### AIM OF THE TASK
All that belongs in the answer is the lines from the one containing "856x535 pixels. At" to the end of the listing below, copied exactly, pictures excluded.

● ● ● ● ●

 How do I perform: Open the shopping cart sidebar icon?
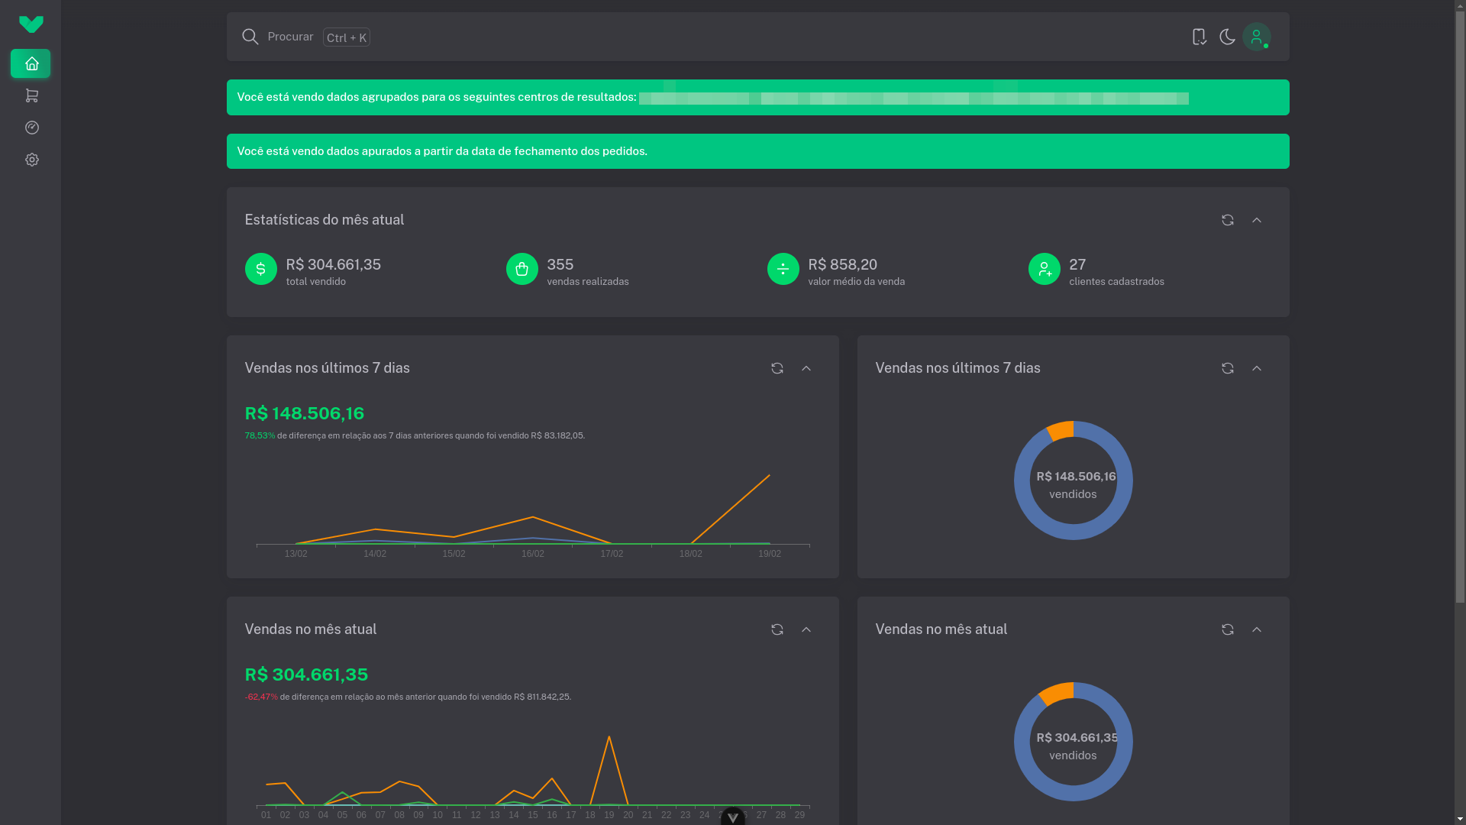[31, 95]
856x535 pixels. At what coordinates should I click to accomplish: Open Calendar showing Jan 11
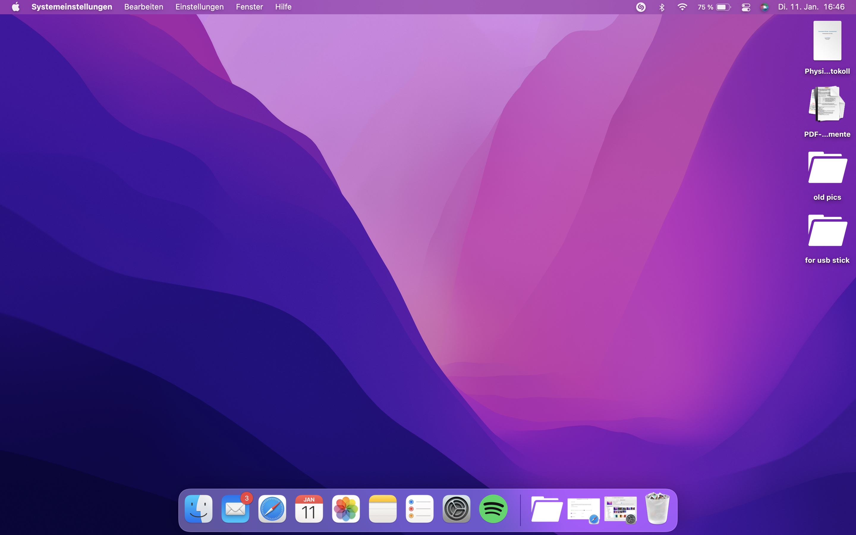309,509
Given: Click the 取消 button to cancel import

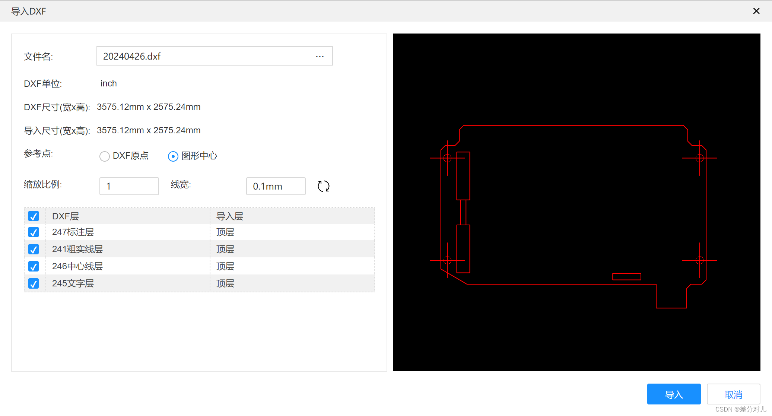Looking at the screenshot, I should coord(733,394).
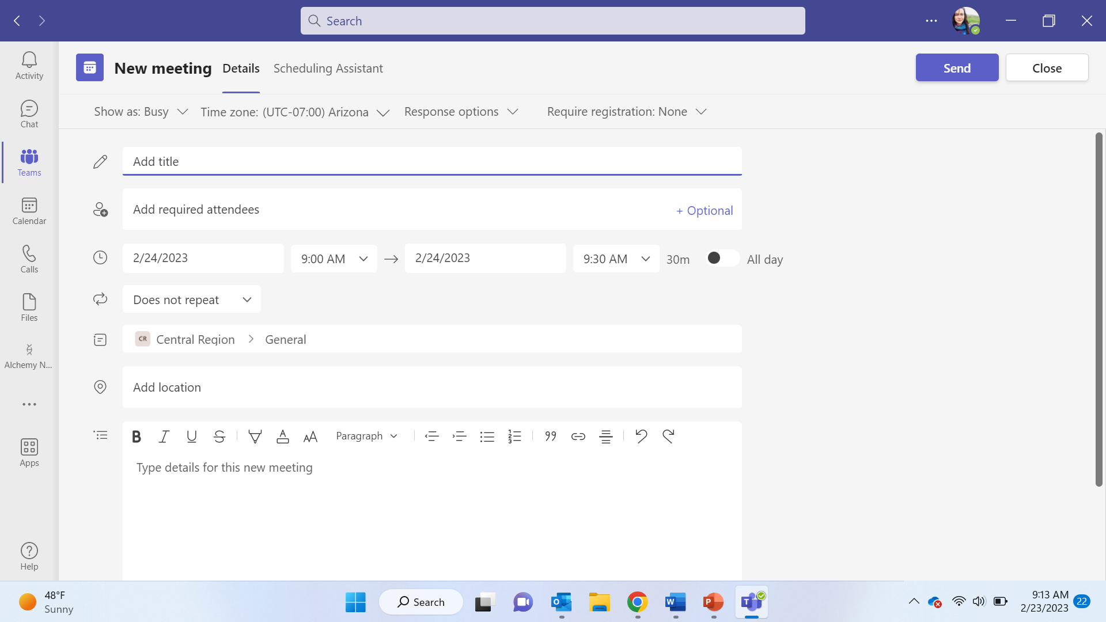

● ● ● ● ●

### TASK RESULT
856x535 pixels. At what coordinates should I click to accomplish: Open Calendar showing Jan 11
309,509
Given: Click the 取消 button to cancel import

Looking at the screenshot, I should coord(733,394).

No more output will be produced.